In industrial induction heat processing of a strip material or slab material, the fixed interior heating cross sectional opening of a rectangular sheet inductor or a multi-turn inductor through which the material passes is sized to achieve a required process level of induced material heating. The strip or slab material may have an abnormal region, for example, where the leading (head) or trailing (tail) of the strip or slab is either not flat (that is, curved upward or downward) or the cross sectional thickness of the material is greater than the interior heating cross sectional opening of the inductor. For example as shown in FIG. 1(a) the abnormal region is the head end 90a of the material 90 (with normally constant thickness z3) curved upward to prevent passage of the material into the interior of inductor 11 with fixed cross sectional interior height z2 and positioned relative to the height of the curved head end of the material so that the curved head end would collide with the inductor and not pass within the inductor. An example of an abnormal region is shown in FIG. 1(b) and FIG. 1(c) where the abnormal region is the head end 90b of the material 90 having a maximum head end 90b thickness of z1 while the interior height z2 (in the Z-direction) of the required interior heating cross sectional opening z2 of rectangular sheet inductor 11 is less than z1 but greater than z3 which is the normally constant thickness of the strip or slab region to be induction heat treatment. In both examples the interior cross sectional opening of the inductor would be fixed for efficient induction heating of the material passing through the inductor. Therefore there is the need for a rectangular sheet inductor or a multi-turn inductor that can have a temporarily extendible cross sectional interior opening to allow an abnormal region of the material to pass through the inductor with return to a smaller interior cross sectional opening for efficient induction heating of the material outside of the abnormal region particularly in industrial processes where multiple strips or slabs are sequentially passing through the inductor.
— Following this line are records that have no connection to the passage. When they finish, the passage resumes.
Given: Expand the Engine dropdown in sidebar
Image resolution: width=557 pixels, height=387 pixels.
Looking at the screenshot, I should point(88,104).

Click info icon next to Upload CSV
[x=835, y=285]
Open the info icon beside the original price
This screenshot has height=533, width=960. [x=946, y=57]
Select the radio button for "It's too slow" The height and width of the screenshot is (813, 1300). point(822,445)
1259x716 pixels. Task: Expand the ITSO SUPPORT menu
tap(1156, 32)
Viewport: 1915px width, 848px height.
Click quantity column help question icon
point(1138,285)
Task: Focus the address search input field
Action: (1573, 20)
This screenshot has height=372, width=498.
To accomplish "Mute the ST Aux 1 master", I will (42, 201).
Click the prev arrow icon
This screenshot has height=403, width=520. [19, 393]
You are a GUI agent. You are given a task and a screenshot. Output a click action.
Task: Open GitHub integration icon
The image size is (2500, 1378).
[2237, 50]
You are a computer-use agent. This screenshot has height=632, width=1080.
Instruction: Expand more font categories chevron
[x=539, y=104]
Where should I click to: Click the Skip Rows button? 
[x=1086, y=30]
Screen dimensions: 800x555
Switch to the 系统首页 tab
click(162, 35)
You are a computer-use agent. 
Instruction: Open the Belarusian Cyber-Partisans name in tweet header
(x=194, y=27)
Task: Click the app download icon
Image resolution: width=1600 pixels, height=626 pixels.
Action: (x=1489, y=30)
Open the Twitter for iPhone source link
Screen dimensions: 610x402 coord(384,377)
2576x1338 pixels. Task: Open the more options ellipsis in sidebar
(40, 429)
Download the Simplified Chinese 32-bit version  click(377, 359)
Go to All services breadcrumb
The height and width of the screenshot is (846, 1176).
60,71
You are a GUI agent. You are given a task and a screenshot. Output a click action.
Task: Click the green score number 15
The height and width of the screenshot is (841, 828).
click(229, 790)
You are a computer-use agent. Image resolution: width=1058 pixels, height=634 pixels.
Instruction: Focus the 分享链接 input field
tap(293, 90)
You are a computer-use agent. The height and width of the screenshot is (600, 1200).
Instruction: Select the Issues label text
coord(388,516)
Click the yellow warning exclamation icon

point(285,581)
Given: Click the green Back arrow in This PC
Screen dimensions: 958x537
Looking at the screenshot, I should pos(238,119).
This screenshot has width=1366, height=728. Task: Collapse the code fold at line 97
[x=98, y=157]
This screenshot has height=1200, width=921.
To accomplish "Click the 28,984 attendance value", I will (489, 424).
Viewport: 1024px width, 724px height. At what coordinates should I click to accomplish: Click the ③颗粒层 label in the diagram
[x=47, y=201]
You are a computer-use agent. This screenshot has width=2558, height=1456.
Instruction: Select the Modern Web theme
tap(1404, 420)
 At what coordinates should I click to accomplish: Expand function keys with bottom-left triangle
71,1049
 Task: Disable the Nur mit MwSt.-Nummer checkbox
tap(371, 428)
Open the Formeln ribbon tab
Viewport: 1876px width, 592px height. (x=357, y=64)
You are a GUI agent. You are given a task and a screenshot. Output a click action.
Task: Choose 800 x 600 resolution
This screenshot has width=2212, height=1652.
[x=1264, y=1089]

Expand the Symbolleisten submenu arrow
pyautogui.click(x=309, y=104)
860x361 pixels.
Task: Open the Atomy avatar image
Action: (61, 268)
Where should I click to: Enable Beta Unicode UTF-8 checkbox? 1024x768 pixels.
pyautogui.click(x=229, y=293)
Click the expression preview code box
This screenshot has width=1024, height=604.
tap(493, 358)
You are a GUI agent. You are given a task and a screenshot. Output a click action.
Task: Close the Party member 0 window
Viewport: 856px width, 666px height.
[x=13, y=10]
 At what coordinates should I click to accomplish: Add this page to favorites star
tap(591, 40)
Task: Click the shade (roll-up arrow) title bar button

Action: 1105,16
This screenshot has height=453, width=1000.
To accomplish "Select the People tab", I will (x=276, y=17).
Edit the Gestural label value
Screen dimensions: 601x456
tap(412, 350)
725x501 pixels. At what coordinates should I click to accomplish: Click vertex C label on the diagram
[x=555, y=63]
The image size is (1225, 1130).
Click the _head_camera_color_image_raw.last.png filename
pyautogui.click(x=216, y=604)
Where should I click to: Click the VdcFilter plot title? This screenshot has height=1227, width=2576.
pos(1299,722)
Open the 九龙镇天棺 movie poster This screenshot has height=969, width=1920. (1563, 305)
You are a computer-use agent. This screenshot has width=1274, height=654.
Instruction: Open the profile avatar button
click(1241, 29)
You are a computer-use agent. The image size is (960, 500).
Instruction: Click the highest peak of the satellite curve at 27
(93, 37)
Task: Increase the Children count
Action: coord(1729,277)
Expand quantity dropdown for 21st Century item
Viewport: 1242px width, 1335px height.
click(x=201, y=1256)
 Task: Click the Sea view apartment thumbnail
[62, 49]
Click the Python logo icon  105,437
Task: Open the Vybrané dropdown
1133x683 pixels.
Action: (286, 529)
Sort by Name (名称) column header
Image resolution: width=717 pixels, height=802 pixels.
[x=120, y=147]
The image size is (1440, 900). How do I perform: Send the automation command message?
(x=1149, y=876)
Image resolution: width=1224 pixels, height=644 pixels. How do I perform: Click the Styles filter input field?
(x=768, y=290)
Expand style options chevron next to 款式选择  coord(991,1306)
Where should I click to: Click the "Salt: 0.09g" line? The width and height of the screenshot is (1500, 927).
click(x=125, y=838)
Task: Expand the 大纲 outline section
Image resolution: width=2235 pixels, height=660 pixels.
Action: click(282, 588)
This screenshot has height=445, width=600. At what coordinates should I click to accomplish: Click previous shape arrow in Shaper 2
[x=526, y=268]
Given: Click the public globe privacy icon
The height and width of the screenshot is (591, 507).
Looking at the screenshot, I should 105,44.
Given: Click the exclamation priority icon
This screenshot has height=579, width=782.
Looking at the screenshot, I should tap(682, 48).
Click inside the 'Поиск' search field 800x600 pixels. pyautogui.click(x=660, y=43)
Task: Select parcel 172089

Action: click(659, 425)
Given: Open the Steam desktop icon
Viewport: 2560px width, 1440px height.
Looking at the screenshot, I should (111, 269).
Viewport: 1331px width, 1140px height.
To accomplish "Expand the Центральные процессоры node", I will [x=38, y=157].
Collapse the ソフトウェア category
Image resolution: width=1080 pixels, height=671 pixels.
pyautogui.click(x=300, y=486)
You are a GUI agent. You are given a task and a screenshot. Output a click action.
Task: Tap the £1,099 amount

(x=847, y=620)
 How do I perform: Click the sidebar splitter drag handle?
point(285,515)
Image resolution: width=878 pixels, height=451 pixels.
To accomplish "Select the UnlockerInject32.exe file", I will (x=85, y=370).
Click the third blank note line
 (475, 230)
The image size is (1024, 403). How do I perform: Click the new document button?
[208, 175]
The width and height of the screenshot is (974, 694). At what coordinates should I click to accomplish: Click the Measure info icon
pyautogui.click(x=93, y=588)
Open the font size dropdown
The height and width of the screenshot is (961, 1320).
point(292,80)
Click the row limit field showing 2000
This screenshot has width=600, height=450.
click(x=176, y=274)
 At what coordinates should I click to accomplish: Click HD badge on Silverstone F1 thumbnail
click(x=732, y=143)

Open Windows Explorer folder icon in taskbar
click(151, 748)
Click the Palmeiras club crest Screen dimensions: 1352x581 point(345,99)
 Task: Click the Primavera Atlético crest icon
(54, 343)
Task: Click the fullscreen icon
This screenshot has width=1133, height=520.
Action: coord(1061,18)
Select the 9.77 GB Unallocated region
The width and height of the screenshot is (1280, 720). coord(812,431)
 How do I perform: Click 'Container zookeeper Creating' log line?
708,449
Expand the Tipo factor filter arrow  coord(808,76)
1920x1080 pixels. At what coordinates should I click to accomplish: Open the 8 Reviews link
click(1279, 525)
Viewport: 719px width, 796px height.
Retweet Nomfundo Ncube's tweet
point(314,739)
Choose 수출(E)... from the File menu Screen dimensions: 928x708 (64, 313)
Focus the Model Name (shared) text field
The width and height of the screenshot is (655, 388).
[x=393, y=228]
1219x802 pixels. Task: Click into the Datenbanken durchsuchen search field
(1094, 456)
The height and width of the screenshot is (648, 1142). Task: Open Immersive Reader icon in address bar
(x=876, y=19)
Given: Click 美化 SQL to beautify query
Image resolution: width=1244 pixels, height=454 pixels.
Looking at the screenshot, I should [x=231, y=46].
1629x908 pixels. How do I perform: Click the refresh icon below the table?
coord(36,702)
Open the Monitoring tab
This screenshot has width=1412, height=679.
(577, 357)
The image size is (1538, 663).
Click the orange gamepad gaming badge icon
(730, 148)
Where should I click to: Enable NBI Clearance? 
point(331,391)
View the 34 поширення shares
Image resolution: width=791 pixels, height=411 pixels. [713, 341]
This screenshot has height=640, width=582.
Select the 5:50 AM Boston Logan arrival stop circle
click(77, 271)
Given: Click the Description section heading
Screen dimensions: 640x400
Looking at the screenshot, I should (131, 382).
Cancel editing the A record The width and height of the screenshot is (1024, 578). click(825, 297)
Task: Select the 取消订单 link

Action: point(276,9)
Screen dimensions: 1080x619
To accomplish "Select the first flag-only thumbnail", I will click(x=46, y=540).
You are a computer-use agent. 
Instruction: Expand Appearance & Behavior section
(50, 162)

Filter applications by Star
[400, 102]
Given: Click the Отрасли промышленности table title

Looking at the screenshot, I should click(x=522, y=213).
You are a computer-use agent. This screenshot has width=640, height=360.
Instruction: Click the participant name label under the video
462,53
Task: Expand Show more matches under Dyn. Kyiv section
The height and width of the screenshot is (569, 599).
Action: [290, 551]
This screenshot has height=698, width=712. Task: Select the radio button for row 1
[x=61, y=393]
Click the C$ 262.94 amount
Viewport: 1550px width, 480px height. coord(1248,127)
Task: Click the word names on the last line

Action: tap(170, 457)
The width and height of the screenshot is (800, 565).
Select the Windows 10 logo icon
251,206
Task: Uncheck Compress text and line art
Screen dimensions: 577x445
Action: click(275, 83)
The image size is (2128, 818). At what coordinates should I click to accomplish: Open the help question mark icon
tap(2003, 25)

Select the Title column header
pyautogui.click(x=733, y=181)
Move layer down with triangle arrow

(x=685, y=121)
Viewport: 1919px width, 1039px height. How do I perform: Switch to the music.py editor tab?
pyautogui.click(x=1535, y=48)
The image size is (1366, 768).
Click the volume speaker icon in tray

In addition to the requirement to allow an abnormal region of the material to pass through the inductor, in some industrial induction heat processing of a strip or slab material such as a multiphase steel composition (for example dual phase steels, transformation induced plasticity (TRIP) steels, ferrite-bainite (FB) steels and complex phase (CP) steels) where the impedance of the (load) material varies as it passes through the rectangular sheet inductor or a multi-turn inductor, there is a need for load impedance match with the output of the induction power source supplying power to the inductor. Therefore there is the need for a rectangular sheet inductor or a multi-turn inductor that has an extendible cross sectional opening of the rectangular sheet inductor or a multi-turn inductor to allow an abnormal region of the material to pass through the inductor and to return to a smaller interior heating cross sectional opening and, either alternatively, or in combination therewith, to match load impedance of a material with varied electromagnetic properties by varying the cross sectional opening of the rectangular sheet inductor or a multi-turn inductor as the material passes through the inductor particularly when multiple strips or slabs are sequentially passing through the inductor and the change in the material's electromagnetic properties are randomly variable as the material passes through the inductor.
Where there is an industrial induction heating process that requires both increasing the interior cross sectional opening of the inductor for passage of an abnormal region of the material, and changing the interior cross sectional opening for variable load impedance matching there is the need for a rectangular sheet inductor or a multi-turn inductor to have separate features for performing each of these two functions.